Belem Lett’s Life Cycle is a looping, multicoloured sculpture made from small painted timber sections. Its twisting lines create shifting shapes, colours, and openings that change as you move around it. Playful yet reflective, the work traces the stages of life, from growth to return, echoing the cyclical nature of our existence.
Amy Wong’s BUTT (2025) is a 3D-printed sculpture of Wong’s own buttocks, styled like a classical Greco-Roman bust. Created in response to growing up with body dysmorphia and a conservative Vietnamese mother who urged her to hide her figure, the work reclaims confidence, celebrates body positivity, and playfully challenges cultural and familial expectations.

Amy Wong, BUTT (2025). Image supplied.
The 2025 Woollahra Small Sculpture Prize finalists are:
Alice Lang, Alicia Cox, Amanda Page, Amy Wong, Andrew Christie, Annabel Lahz, Anne-Marie May, Belem Lett, Bianca Hester, Brad Gunn, Bronwyn Sargeson and Floria Tosca, Carol Crawford, Christian Bonett, Christopher Jewitt, Christopher Langton, Daniel Agdag, Darcey Bella Arnold, Donna Marcus, Emma-Kate Hart, Jacqueline Bradley, Jake Clark , Jane Hosking, Jennifer Oh, Jessica Murtagh, Josephine Bridge, Joshua Copland-Nielsen, Joshua Rowell, Josina Pumani, Kat Shapiro Wood, Katherine Castillo Alferez, Kirsten Coelho, Lucie Billingsley, Lynda Draper, Martin John Oldfield, MeiMei Hodgkinson, Mel Booth, Michael Cusack, Michelle Ussher, Morgan Stokes, Nadine Schmoll, Nasim Nasr, Nuha Saad, Paul Davies, Paul McInnes, Robert Schwartz, Ruth Ju-shih Li, Sassy Park, Simon Chalmers, Stephen Bird, Stephen Ralph, Tahlia Undarlegt, Tai Snaith, Tanya Reinli, Thomas Mason, and Virginia Leonard.

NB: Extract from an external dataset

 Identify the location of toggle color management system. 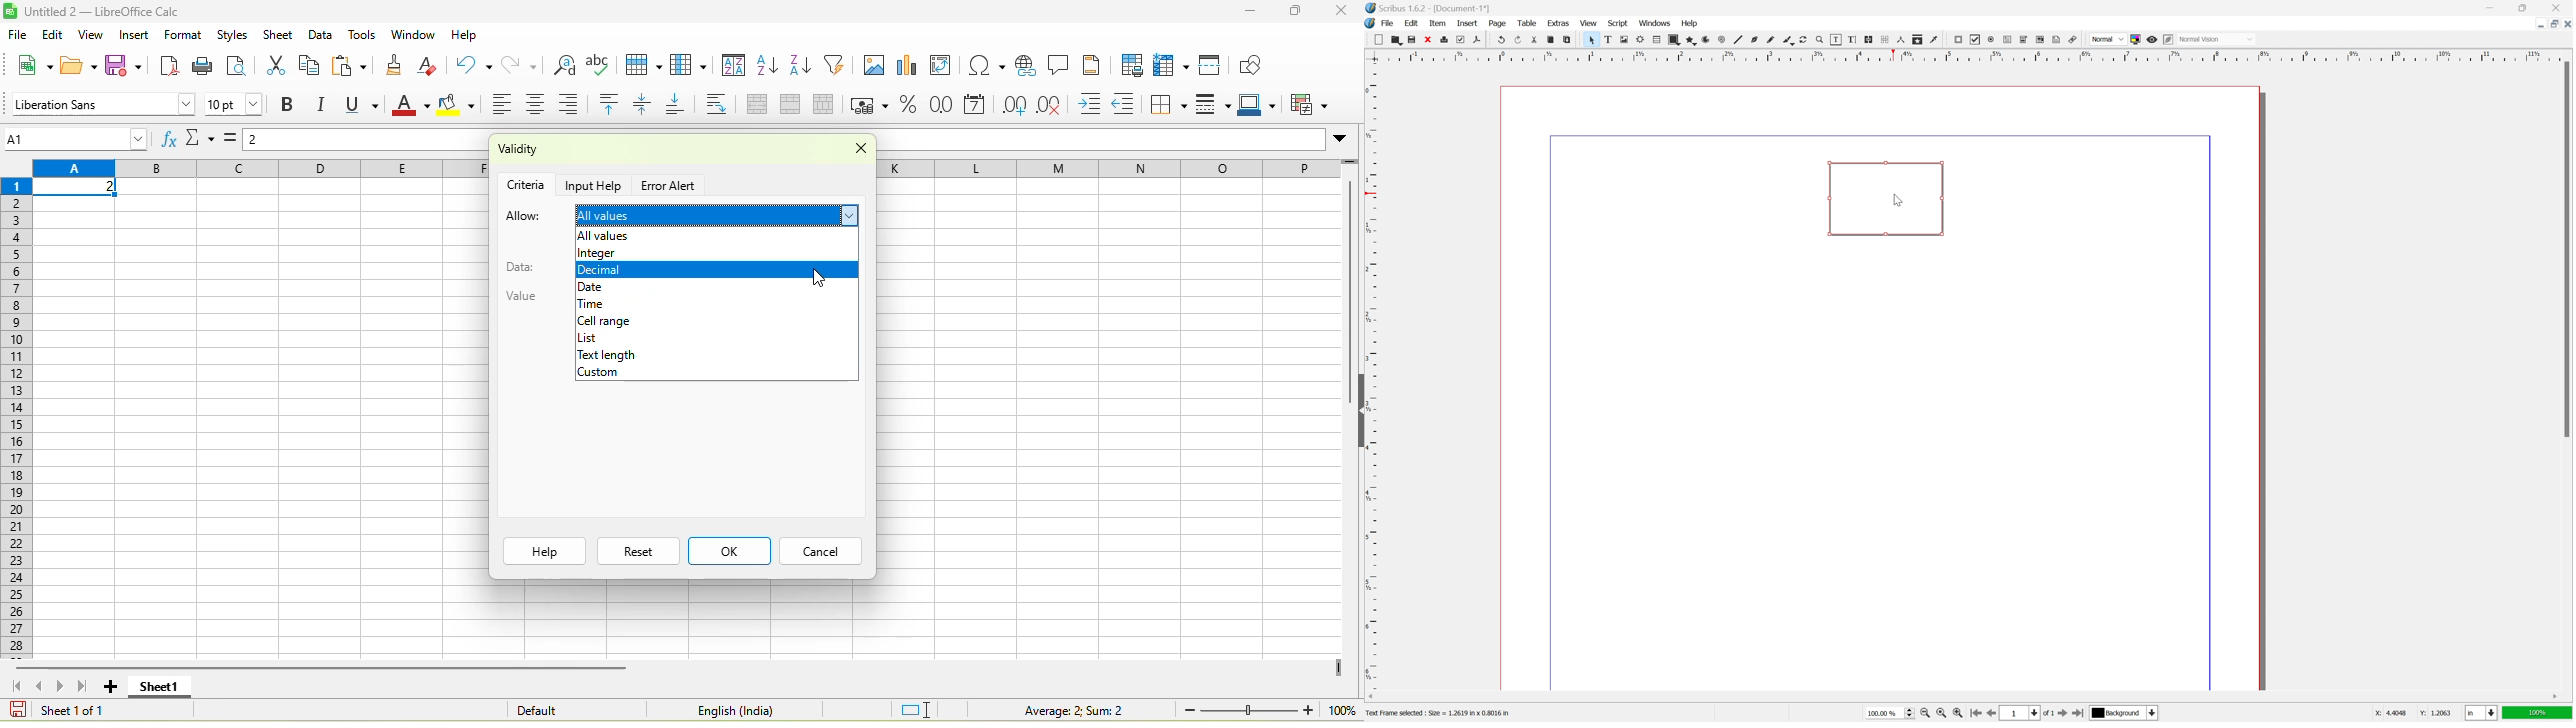
(2136, 39).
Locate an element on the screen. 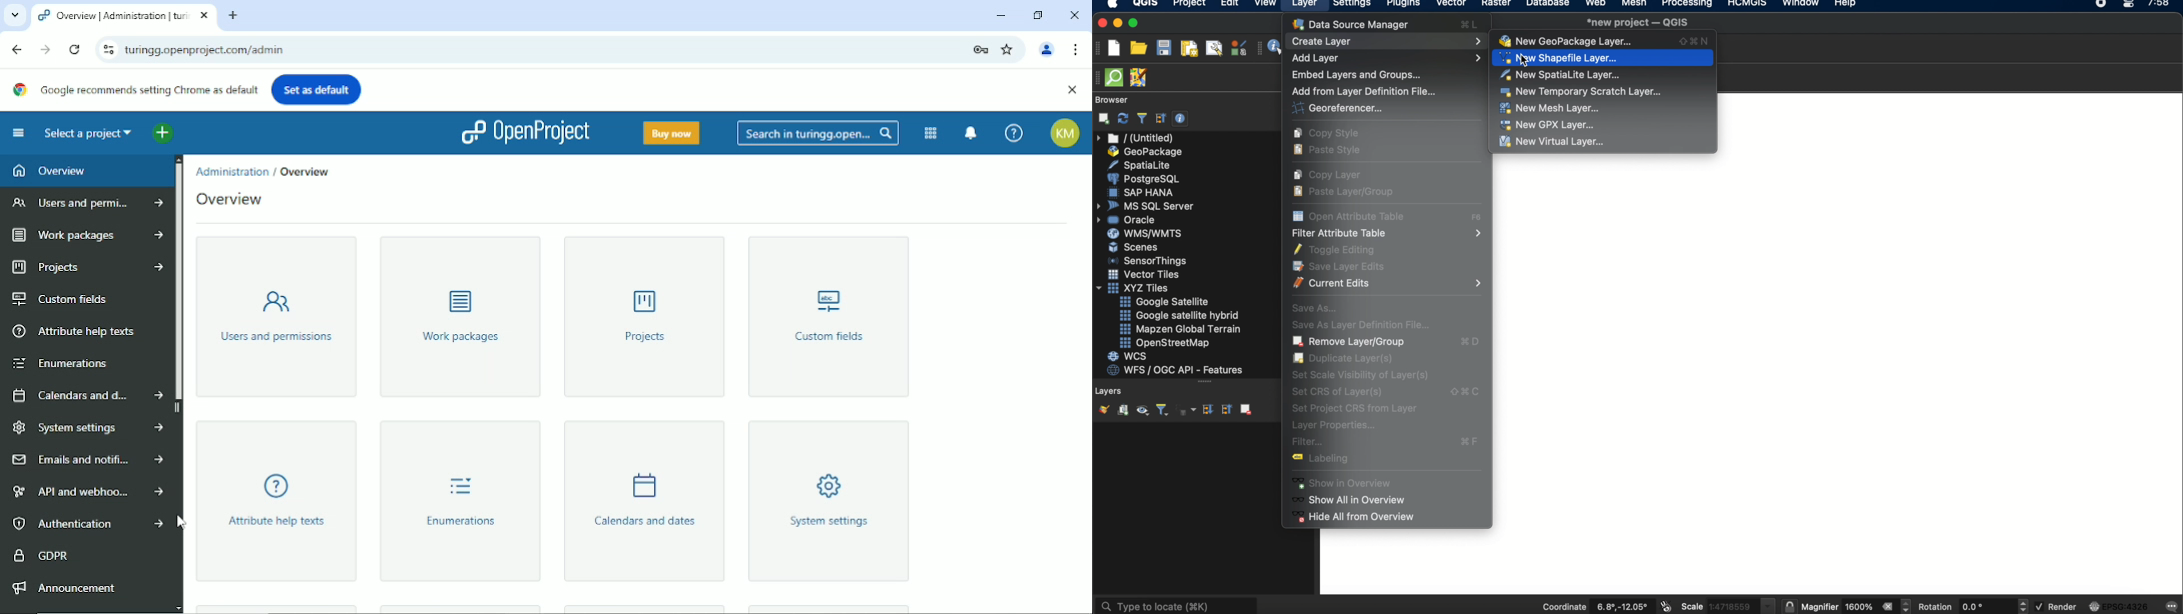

The 2025 finalists’ works will be on display at Woollahra Gallery at Redleaf, Double Bay NSW 2028, from 26 September to 16 November 2025, with the winners announced at the official opening on Thursday 25 September. The total prize pool of $29,000 includes the Woollahra Small Sculpture Prize ($25,000), Special Commendation Award ($2,000), Mayor’s Award ($1,000), and the Viewers’ Choice Award ($1,000).